Objective: Telnyx Voice API Initiates Conversationally Intelligent Transfers to Live Operators with Symbl.ai’s APIs in a Python Flask App with an IVR/AVA

Concepts from the Technology

Telnyx, a developer centric CPaaS platform, provides Python telephony developers the ability to program Voice APIs for call routing. Adding Symbl.ai’s Conversation Intelligence APIs empowers developers to transform call routing into omnichannel, contextual, artificially intelligent transfers, bridging the gaps from conversational intelligence to conversation intelligence.

Synopsis:

Your customer calls an telephony API programmed by Telnyx to route calls for an Integrated Virtual Assistant (IVR)/ Automated Virtual Assistant (AVA). After the customer’s call is received by Telnyx’s Voice API, Symbl.ai’s Conversation Intelligence API platform triggers automated speech recognition on the customer. Symbl.ai analyzes the customer’s messages to determine whether or not the customer responses display a rise or fall in disposition. If the disposition falls below a preset threshold, the logic of the application automatically transfers the customer away from a IVR/AVA to a live operator, creating a persistent, omnichannel, multi-member, artificially intelligent conversation.

In your demo application you build a call routing app with Flask in Python with Telnyx’s Voice APIs.
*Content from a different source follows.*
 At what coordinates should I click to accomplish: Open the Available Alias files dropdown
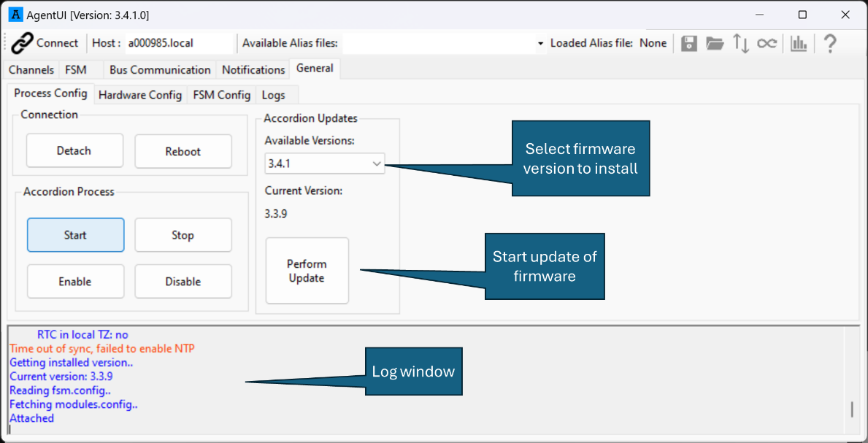[x=540, y=44]
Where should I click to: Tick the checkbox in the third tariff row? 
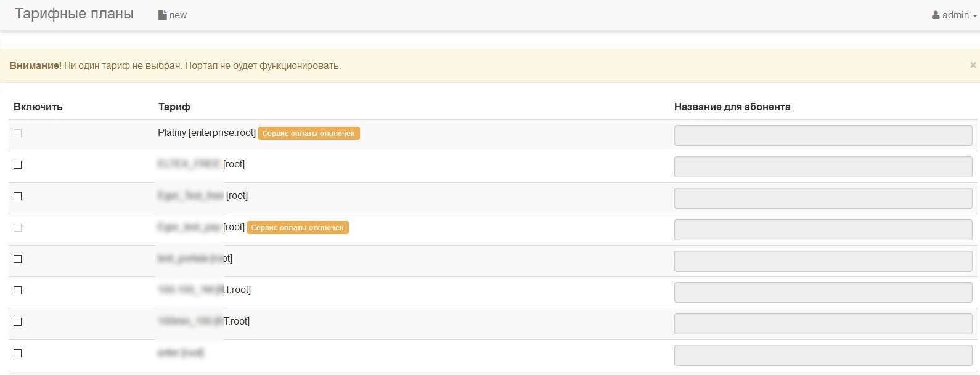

After building the call routing application, you add Symbl.ai’s Conversation Intelligence APIs to enable your call routing application to extend beyond mere automated speech recognition to analyze sentiments on messages.

Application Requirements:

  • Python3
  • Flask
  • ngrok (i.e., a secure introspectable tunnel to localhost) for Webhooks
  • Telnyx account
  • Symbl.ai account

Disclaimer :

Telnyx and Symbl.ai present the demo application as a finished product. If you would like to follow the guide to recreate or gain inspiration for implementing your own intelligent transfers, then you have to be prepared to make use of not only multiple accounts but several technologies simultaneously. These technologies are at time protocols such as PSTN or at others such things as ngrok, a secure introspectable tunnel to localhost. The demo is not for the faint of heart.

Telnyx

Sign up with Telnyx

To summarize, you need to checkout the following sections of the codebase to get up and running with your integration of Symbl.ai:

  • Telnyx Call Control Basics
  • Server and Webhook Setup
  • Receiving and Interpreting Webhooks
  • Call Commands
  • Client State
  • Building the IVR
  • Creating the IVR
  • Answering the Incoming Call

To configure those steps, you need to complete the following guide or simply download the codebase to get up and running:

Symbl.ai

Sign Up with Symbl.ai

How to Get Up and Running with Symbl.ai

Register for an account at Symbl (i.e., https://platform.symbl.ai/). Grab both your appId and your appSecret.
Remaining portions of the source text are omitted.